From reading the business documents, I was fortunately able to identify some patterns of structure, reuse and several ways in which data values could influence the values of other data. For example, if one element has a value of ‘Biscuit’, then another may only have a possible value of ‘Chocolate, ‘Shortbread’ or ‘Ginger. I identified these as Constraints. Not all elements would be constrained, and some could just have a list of pre-defined values.

In addition, some elements and values could cause the presence or absence of other elements in the XML and the reusable structures also faced variations relating to location context and value dependencies. While I needed to ensure coverage, the permutations and the potential number of test cases, was growing large, fast, even on paper.

Reflecting on the patterns I had seen and hoping to avoid the manual approach, I established a Rules Engine to do the heavy lifting for me. I purposely aimed to limit the number of Rule types available, so things didn’t go from configuration to code. Interestingly, I even had to ‘learn’ how to best use what I had created.

List of Rules & Settings:

  • conditionalShow (on presence or specific value of another element)
  • conditionalShowWithin (when within a certain path – part of location context reuse)
  • conditionalHide (on presence or specific value of another element)
  • conditionalHideWithin (when within a certain path – part of location context reuse)
  • potentialValue (one value, the element could have – there could be multiple)
  • constrainedPotentialValue (one value, the element could have, only if another element matches given value)
  • potentialValueWithin (value when within a certain path – part of the location context reuse)
  • potentialRange (minimum, maximum – number of instances of repeatable sections e.g. 0..5 )
  • potentialRangeWhenAt (minimum, maximum when at a certain path)

Each Data Element or Structure would have a unique Identifier, examples:

ID_Food(Element parent) {
super(parent, "Food")

ID_Food(Element parent) {
super(parent, "FoodType")

ID_FoodDetailed(Element parent) {
super(parent, "FoodDetailed")

constrainedPotentialValue("Food", "Apple", "Granny Smith");
constrainedPotentialValue("Food", "Apple", "Red Delicious");

constrainedPotentialValue("Food", "Biscuit", "Chocolate");
constrainedPotentialValue("Food", "Biscuit", "Shortbread");
constrainedPotentialValue("Food", "Biscuit", "Ginger");
constrainedPotentialValue("Food", "Biscuit", "Malt");
conditionalHide("Food", "Drink");

The rules engine would determine there were 18 permutations for the above potential values, but only 6 would be valid. And for one case, the FoodDetailed value would not be shown. For the most part I was able to continue converting the business requirements into the rule’s engine. There were some edge cases with non-trivial relations, and these were able to be handled in code facilitated by the rule’s engine.

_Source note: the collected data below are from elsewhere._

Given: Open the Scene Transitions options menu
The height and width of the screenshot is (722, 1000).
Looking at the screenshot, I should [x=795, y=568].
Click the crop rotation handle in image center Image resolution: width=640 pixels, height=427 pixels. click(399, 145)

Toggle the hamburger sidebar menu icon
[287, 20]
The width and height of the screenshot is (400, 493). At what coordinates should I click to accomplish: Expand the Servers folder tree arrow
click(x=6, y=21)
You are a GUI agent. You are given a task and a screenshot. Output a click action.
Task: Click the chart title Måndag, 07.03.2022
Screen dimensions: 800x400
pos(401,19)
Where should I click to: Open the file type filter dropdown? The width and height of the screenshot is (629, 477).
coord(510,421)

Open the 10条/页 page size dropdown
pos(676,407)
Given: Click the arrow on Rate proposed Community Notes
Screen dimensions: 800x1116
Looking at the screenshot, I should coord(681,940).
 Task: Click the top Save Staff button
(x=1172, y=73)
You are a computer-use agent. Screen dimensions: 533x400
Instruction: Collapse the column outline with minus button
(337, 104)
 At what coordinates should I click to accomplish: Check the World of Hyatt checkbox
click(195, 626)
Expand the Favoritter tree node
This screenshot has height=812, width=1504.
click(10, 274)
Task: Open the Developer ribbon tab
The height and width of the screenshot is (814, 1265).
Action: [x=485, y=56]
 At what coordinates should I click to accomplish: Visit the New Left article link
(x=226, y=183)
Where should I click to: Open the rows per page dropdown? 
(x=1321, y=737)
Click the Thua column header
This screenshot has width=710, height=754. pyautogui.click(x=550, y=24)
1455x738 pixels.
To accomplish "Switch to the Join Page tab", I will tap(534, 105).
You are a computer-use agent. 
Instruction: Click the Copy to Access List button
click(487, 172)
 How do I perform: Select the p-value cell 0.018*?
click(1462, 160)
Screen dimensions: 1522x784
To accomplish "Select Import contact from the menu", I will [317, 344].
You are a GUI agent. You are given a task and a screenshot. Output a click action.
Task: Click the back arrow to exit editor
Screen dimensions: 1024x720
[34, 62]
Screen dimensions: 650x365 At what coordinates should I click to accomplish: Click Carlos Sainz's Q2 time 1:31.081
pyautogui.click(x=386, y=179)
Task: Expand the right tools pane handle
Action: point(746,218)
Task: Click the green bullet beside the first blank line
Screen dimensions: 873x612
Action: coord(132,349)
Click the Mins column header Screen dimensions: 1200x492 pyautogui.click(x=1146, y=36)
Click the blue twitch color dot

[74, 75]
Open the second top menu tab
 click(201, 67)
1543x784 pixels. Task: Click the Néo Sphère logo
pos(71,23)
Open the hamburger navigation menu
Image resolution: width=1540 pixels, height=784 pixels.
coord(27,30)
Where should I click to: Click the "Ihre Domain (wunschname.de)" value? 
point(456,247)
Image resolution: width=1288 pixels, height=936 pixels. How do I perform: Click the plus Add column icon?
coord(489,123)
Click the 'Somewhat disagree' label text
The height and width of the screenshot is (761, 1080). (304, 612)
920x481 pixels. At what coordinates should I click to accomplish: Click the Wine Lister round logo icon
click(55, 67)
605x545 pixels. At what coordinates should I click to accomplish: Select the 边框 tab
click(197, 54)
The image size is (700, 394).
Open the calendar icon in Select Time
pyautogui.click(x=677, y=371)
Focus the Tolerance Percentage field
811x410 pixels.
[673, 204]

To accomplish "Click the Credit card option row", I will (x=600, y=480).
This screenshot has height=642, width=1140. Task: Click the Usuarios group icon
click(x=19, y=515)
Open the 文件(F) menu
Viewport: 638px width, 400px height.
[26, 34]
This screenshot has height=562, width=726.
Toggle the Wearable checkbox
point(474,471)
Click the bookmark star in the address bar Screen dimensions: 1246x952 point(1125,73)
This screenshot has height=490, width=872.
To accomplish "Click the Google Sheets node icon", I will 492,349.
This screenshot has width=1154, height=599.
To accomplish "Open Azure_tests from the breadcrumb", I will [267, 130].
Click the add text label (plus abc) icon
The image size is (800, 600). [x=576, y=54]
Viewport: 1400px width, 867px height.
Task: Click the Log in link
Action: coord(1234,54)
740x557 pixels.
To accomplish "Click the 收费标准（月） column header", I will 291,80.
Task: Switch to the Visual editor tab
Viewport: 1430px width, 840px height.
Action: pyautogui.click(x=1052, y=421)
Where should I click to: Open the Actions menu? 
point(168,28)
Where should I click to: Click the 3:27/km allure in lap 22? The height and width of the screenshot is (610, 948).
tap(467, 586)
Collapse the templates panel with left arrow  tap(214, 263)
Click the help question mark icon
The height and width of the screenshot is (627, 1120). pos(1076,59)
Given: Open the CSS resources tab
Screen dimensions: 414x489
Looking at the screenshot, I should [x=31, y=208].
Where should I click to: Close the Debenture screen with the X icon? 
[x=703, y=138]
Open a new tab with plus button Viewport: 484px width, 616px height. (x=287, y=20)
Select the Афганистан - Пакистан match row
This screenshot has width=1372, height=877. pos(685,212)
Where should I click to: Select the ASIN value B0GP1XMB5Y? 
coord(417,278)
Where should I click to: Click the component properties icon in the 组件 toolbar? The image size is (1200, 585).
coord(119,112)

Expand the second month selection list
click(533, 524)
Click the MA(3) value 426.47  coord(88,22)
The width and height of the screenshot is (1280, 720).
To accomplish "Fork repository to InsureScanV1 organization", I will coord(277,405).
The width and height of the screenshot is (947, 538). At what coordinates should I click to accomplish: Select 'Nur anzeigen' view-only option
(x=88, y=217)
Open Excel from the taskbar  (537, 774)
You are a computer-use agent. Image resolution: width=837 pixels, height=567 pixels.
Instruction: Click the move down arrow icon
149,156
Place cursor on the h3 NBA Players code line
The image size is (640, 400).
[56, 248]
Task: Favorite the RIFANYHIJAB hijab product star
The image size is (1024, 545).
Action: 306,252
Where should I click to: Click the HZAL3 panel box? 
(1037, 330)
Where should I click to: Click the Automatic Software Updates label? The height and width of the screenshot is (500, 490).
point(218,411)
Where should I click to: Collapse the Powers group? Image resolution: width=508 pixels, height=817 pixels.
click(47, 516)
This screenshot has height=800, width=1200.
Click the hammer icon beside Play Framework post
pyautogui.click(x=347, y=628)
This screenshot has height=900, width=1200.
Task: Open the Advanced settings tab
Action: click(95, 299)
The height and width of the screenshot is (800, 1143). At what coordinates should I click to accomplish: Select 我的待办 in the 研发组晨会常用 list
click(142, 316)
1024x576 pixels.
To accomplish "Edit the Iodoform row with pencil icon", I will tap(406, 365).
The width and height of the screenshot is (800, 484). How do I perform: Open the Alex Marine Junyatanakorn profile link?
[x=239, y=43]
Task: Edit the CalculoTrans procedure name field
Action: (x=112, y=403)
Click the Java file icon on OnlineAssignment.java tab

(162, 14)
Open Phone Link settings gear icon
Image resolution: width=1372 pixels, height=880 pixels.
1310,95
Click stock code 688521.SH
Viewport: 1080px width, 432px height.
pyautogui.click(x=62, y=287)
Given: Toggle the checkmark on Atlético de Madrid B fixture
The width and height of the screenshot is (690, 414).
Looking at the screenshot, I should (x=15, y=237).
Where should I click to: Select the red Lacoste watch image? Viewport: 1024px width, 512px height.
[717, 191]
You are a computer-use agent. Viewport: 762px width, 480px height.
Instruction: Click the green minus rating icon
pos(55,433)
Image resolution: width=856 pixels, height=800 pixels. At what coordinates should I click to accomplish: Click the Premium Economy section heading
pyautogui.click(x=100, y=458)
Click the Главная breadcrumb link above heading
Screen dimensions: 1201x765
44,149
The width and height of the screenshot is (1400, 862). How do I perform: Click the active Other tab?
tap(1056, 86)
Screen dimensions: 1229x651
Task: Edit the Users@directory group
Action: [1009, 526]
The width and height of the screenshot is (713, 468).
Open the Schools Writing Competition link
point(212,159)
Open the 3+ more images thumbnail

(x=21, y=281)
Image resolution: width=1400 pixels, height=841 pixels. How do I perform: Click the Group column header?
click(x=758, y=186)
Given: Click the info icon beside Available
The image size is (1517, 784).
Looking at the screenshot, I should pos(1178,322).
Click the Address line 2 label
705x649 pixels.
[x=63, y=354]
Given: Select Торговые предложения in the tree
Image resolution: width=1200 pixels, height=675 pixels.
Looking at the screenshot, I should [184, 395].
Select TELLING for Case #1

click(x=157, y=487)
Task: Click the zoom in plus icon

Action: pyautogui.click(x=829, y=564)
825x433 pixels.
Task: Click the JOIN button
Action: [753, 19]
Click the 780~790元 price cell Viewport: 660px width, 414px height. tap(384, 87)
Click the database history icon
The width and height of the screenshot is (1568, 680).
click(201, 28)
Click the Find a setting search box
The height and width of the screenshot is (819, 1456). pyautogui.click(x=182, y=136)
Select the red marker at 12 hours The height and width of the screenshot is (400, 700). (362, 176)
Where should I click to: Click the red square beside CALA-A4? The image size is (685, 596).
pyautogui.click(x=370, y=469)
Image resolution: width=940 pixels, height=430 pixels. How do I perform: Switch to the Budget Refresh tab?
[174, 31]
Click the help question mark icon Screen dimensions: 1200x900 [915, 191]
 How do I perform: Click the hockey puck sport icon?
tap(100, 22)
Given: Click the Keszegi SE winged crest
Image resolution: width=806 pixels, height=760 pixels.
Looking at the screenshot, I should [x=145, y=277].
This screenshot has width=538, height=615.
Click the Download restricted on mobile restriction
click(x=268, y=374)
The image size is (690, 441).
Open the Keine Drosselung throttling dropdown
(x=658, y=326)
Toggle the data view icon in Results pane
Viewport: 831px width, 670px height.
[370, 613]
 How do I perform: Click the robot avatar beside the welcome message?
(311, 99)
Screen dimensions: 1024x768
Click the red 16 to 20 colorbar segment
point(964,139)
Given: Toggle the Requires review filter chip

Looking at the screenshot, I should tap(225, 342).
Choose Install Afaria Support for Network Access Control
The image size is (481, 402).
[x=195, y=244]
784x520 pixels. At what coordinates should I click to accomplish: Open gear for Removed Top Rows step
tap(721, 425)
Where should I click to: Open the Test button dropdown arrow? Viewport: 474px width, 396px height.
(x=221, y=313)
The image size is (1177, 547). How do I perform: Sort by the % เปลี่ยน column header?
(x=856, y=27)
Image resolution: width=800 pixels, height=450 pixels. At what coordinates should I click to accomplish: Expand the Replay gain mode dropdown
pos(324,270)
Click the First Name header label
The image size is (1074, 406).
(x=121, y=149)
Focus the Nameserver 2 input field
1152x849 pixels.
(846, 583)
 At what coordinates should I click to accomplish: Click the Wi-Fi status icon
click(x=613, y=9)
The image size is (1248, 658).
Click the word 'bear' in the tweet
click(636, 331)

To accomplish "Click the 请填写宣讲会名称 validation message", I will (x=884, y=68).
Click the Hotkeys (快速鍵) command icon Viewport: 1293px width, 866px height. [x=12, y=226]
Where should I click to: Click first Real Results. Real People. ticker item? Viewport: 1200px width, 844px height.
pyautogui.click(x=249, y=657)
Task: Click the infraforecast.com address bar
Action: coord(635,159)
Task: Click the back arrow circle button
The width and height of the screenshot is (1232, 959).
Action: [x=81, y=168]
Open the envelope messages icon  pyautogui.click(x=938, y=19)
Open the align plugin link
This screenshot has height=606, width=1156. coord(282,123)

Of the 700+ elements, a large number had potential or constrained potential values that would contribute to an extremely large number of permutations. However, it would be undesirable and unnecessary to have Test Cases for all of these. The Rules engine was able to report on the elements it considered as ‘primary influences’ through their relations. I was then able to tune these out so they wouldn’t be individually catered for. I also needed to establish two Seeding elements to ‘kick-off’ the influence of others, but these would not appear in the final XML output. All up, 163 test files were discovered by the engine and generated.

By capturing the business information into a more useful state, I could ensure all items were catered for in accordance with their needs and would be part of the final result. Changes and additions would be a quick regeneration instead of the manual activities mentioned earlier. Being in an electronic form, it was possible to add reporting elements into the workflow for checking and discussing with the business. And finally, with the information effectively codified, it would not have been a stretch to generate those XSDs that were unavailable. But that’s a job for another day.

While various test data preparation tools exist ranging from too simple to perhaps too complex, I think the sweet spot was achieved with the approach taken for this exercise. And with the codified content in text form rather than GUIs, personally I was very comfortable working with it. Definitely one for the toolkit!